A team led by Qi ZHAO, an associate professor of the Faculty of Health Sciences (FHS) at the University of Macau (UM), has made important progress in the development of nanomedicines targeting triple-negative breast cancer (TNBC). They successfully prepared NIR-II light excitation nanomedicines through a metal ion-mediated coordination self-assembly strategy, which can achieve NIR-II phototheranostics towards TNBC through aptamer-mediated active targeting, simultaneously amplifying the therapeutic efficiency of copper ion induced oxidative stress and cuproptosis, enchance the therapeutic efficiency. The research has been published in Chemical Engineering Journal.

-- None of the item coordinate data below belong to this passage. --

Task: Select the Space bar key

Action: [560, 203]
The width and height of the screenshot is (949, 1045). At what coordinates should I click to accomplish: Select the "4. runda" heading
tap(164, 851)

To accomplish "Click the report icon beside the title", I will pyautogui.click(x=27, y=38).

Chemotherapy is currently still main treatment modality of TNBC in clinical. Unfortunately, it is failed to improve life quality of breast cancer patients by systemic administration due to severe side effects induced by non-specific drug biodistribution. The phototheranostics in the second near-infrared window (NIR-II, 1000-1700 nm), have shown great prospects in breast cancer theranostics, ascribed to deeper tissue penetration and higher maximum permissible exposure to lasers resulted from the depressed photon absorption and scattering by biological samples.

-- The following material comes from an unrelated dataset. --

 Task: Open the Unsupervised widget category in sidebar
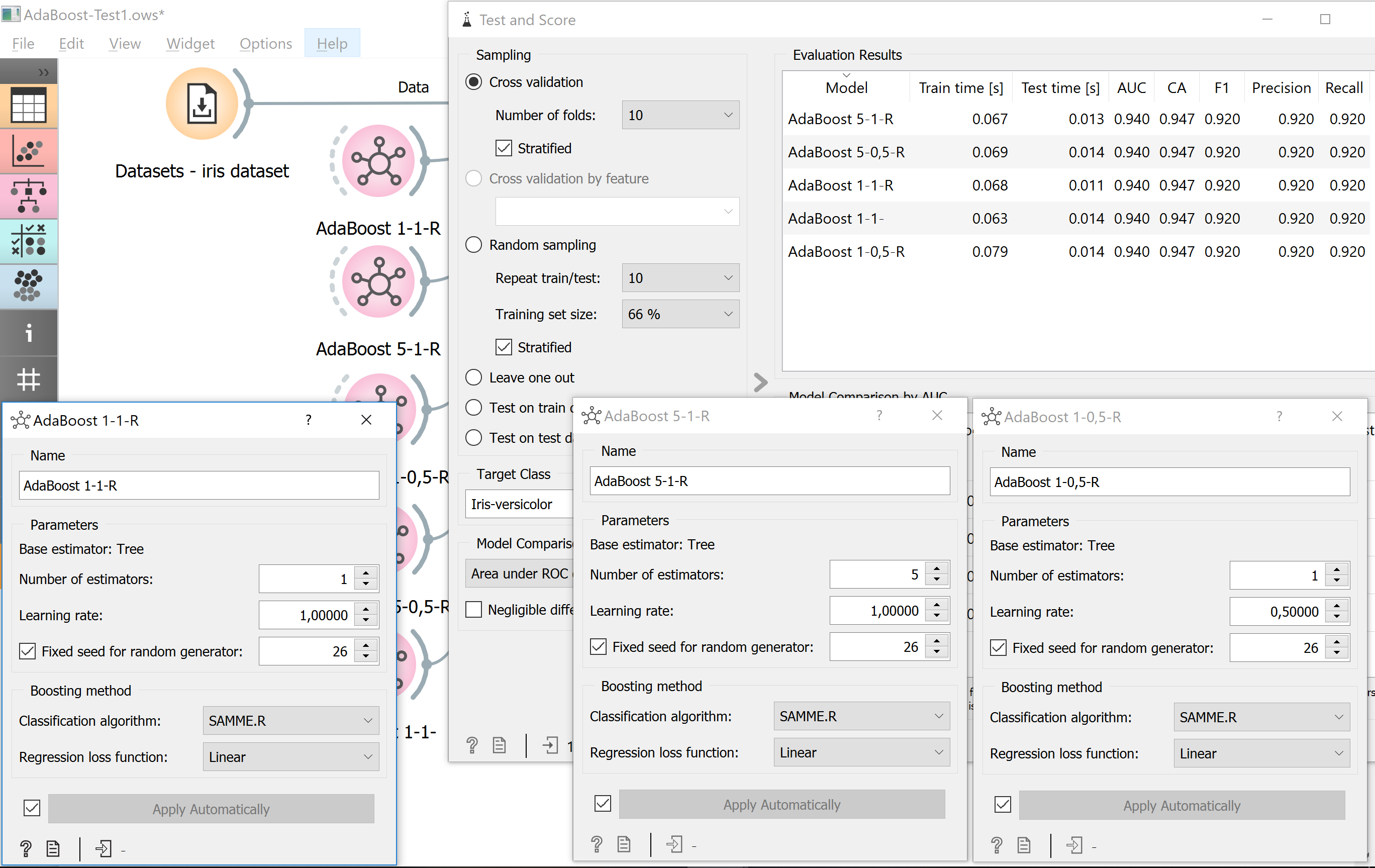point(29,285)
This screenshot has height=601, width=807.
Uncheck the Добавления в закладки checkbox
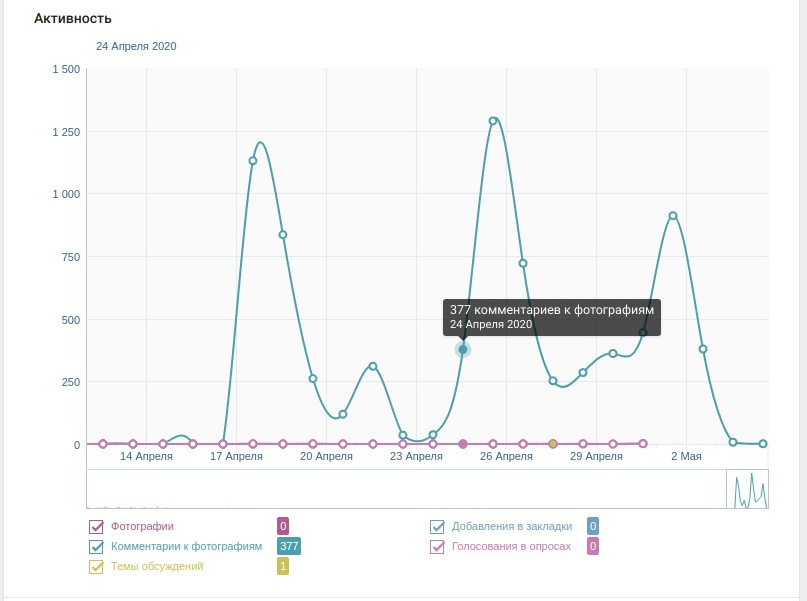[x=437, y=527]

Cuproptosis is a copper induced cell death pathway occurring in the tricarboxylic acid (TCA) cycle, involving in mitochondrial lipoylated protein aggregation accompanied by the loss of iron-sulfur (Fe-S) cluster proteins. The binding of lipoylated components and copper will cause high proteotoxic stress and eventual cell death. Furthermore, it has been widely reported that copper ions can severe an oxidative stress inducer for chemodynamic therapy (CDT) through Fenton-like reaction induced hydroxyl radicals (·OH) generation in tumour tissues. However, intracellular glutathione (GSH) mediated copper-chelation, the easy copper efflux and the lack of targeted copper delivery may attenuate Cu-based therapeutic efficacy.
Herein, the research team developed a NIR-II excitation multifunctional nanomedicine by self-assembly of targeting aptamers (AS1411) utilises metallic copper ions as coordination nodes, followed by coated with ultrasmall NIR-II polymer dots (Pdots) with excellent optical performances, forming a carrier-free hybrid nanosystem. After positive targeting into TNBC through specific recognition of aptamer towards cell surface nucleolin, Pdots loaded in nanomedicine enable NIR-IIa fluorescence/NIR-II photoacoustic imaging-guided NIR-II photothermal therapy (PTT) under NIR-II (1064 nm) light excitation, achieving precise phototheranostics of TNBC tumours. Overexpressed GSH and high level of ferredoxin 1 (FDX1) reduce Cu(II) to cytotoxic Cu(I) in tumour cells. Cu(I) can not only catalyse endogenous hydrogen peroxide (H2O2) to generate ·OH for efficient CDT, but also bind to lipoylated components within mitochondria, leading to abnormal aggregation of dihydrolipoamide S-acetyltransferase (DLAT) and thus inducing cuproptosis through proteotoxic stress. The NIR-II photothermal effect and GSH depletion can amplify the therapeutic effect of copper-mediated oxidative stress and cuproptosis, thus augmenting therapeutic efficiency towards TNBC. This work proposes a promising strategy for targeting multimodal theranostics towards TNBC.
Qi ZHAO is the corresponding author of the study, and UM’s postdoctoral fellow Yeneng DAI is the first author. Others who have contributed to the study include FHS PhD students Dongliang LEONG, Ziang GUO, Jiaqi WANG, Yuheng GU and Yingjun PENG, and Postdoctoral Fellow Lipeng ZHU. The project was supported by the Science and Technology Development Fund of Macau (File nos. FDCT/0043/2021/A1 and FDCT/0002/2021/AKP), the National Key R&D Program of China (2019YFA0904400), and the UM (File no. MYRG2022-00143-FHS).
Schematic illustration of self-assembly nanomedicine for cuproptosis-promoted synergistic therapy against Triple-Negative Breast Cancer.